Review
von Leimbacher-Mario
In Westberlin nichts Neues
„Sonne & Beton“ basiert auf Felix Lobrechts Buchbestseller (den es mittlerweile auch als wunderschöne Graphic Novelle gibt!) und ist jetzt schon nicht weniger als einer der besten deutschen Milieu-, Ghetto- und Jugendfilme - aller Zeiten. Eine Geschichte, gnadenlos authentisch, vielschichtig und mitreißend für die Leinwand umgesetzt, irgendwo zwischen „Juice“, Zeitgemälde, Gesellschaftsgulli, Nostalgieschlag in die Fresse und Aggro Berlin-Musikvideo, für die sich Superlative lohnen. Das sollte der deutsche Kinohit des Jahres werden, keine Frage. In einer fairen Welt zumindest. Die erfrischend echte Betondschungelcollage ist teils Märchen teils Hoodgedichte, teils Berlinballade teils Schmelztiegelsonate. Erzählt wird von vier Berliner Jungs, die zwischen Drogen, Schulschwänzen und Gewalt (durch andere Jugendliche sowie in der Familie) durcheinander dennoch irgendwie Wärme, Hoffnung und Liebe erfahren…
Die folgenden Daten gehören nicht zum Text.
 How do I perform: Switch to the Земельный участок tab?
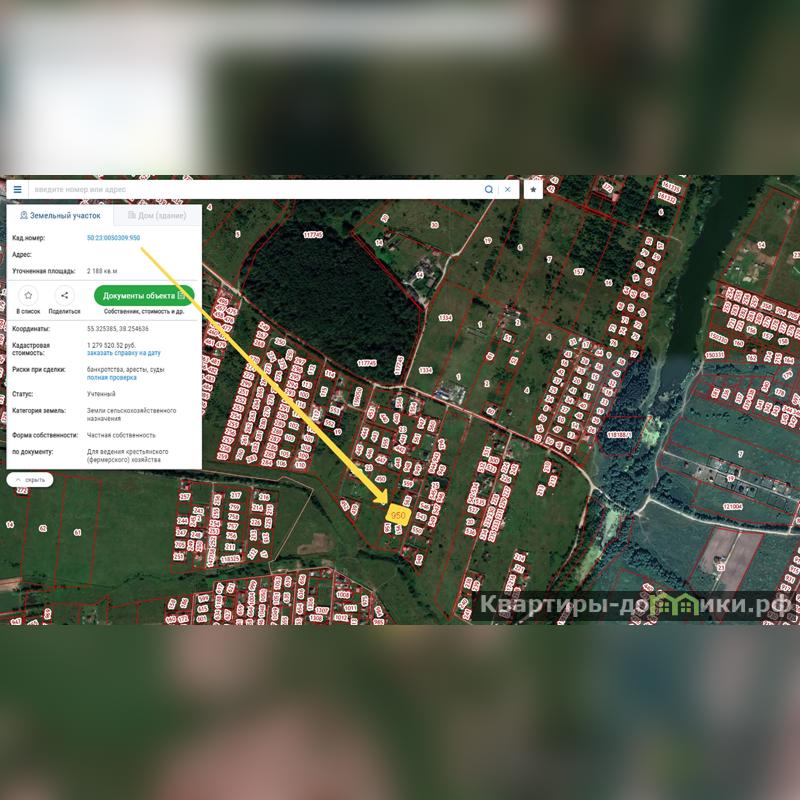(x=60, y=215)
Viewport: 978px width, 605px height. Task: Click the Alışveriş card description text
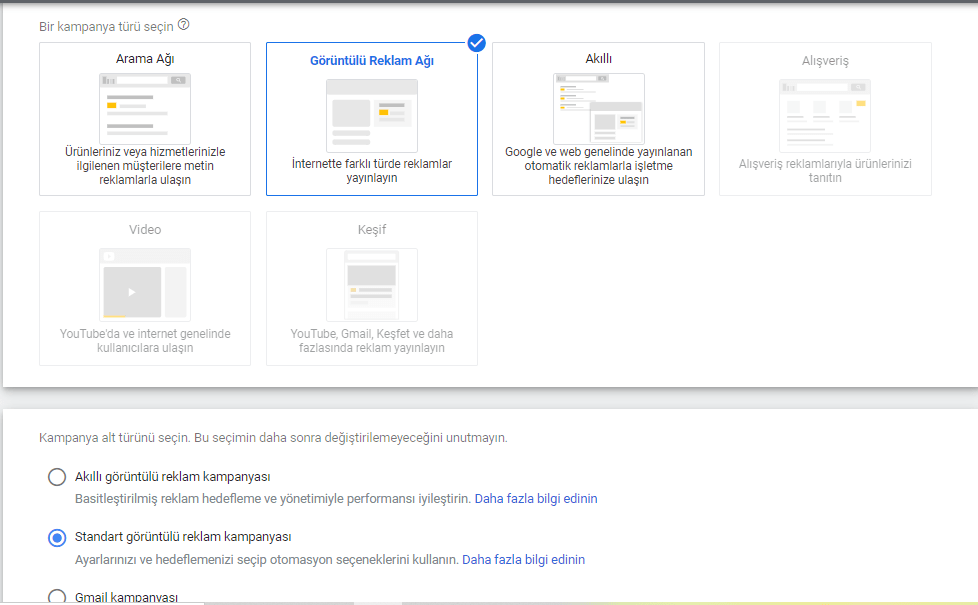click(x=825, y=171)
Da ich mich weder für deutsche Comedy noch für Bücher allzu sehr interessiere, war mir Felix Lobrecht und sein „Sonne & Beton“-Phänomen nur peripher ein Begriff. Am ehesten noch durch das erwähnte Comic. Jetzt bin ich froh, dass „seine Geschichte“ auch im Kino große Wellen schlägt. Umso mehr in den Genuss dieser Story kommen desto besser. „Sonne & Beton“ verteilt Schellen und Hugs gleichermaßen, eine brutale sowie herzliche Bestandsaufnahme, die kein Blatt vor den Mund nimmt. Jeder der Anfang der 00er noch unter 18 war wird hier voll auf seine Kosten kommen und etliches wiedererkennen aus dieser schwer greifbaren Epoche. Dazu muss man gar nicht im größten Brennpunkt Deutschlands aufgewachsen sein. Teile davon betrafen alle und jeden in der gesamten Republik. Vom deutschen Rap über familiäre Vernachlässigung bis zu schulischem Chaos und fehlgeschlagener Immigration/Integration, von rassistischen Lehrern über Abstürze beim Vorglühen bis zu Alphajacken. „Sonne & Beton“ definiert „hart aber herzlich“ neu, drückt in Wunden und wirkt dennoch enorm hoffnungsvoll, vergebend, authentisch. Berlin ist dreckig, einzigartig und ein brandheißes Pflaster. Die jungen, komplett unbekannten Darsteller spielen ihre Sache sensationell. Allesamt. S-E-N-S-A-T-I-O-N-E-L-L. Der pumpende Soundtrack ist eine Vinyl wert, in den besten Momenten kommen insgesamt Gedanken an Highlights des deutschen Films aus den letzten Jahren, wie „Tschick“ oder „Victoria“. Alles wirkt impulsiv und nachdenklich zugleich. Eine Art längst überfälliger Anti-„Fack Ju Goethe“. Kritik, Liebesbrief und Mittelfinger. All In One. Ein großartiges Gesamtpaket. Darf man nicht verpassen. Am besten mit den alten Freunden im Kino. Es lohnt sich ungemein und danach gibt’s viel zu quatschen über Details, damals und Deutschland.
Fazit: für Leute, die in dieser Zeit aufgewachsen sind, ein kleines, echtes Wunder. The Real Deal. Aber auch für alle anderen einer der authentischsten und besten deutschen (Coming-of-Age-)Filme seit Ewigkeiten. Ketten raus, Kragen hoch, Herz auf!